Auch eine junge Frau ist mir im Gedächtnis geblieben. Sie lebt erst seit wenigen Tagen auf der Straße. Wir verbringen einige Minuten mit ihr, hören uns ihre Geschichte an und versorgen sie mit allem Nötigen. Vor allem auch mit warmen Worten und Mut machen. Sie zeigt sich unglaublich dankbar. Für uns ist es immer wieder traurig, solche Schicksale zu sehen. Es lässt uns oft nachdenklich zurück.

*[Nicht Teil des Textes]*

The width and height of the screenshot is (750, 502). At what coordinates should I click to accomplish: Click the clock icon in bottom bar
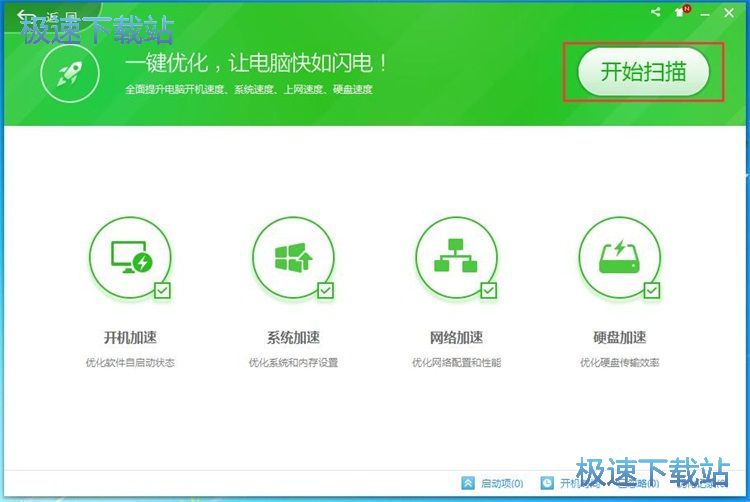pyautogui.click(x=547, y=483)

Auf unseren Touren kommt es immer mal wieder vor, dass jemand Lebensmittel ablehnt, weil man bereits versorgt wurde. Das zeigt, dass das Hilfsnetzwerk, zumindest was die Versorgung mit Lebensmitteln betrifft, in Berlin recht gut zu funktionieren scheint. Doch wir haben heute insgesamt rund 80 Personen versorgt, das ist fast eine Verdopplung im Vergleich zu unseren bisherigen Aktionen. Wir hoffen, dass dies kein Trend ist, der sich in Zukunft weiter so fortsetzt.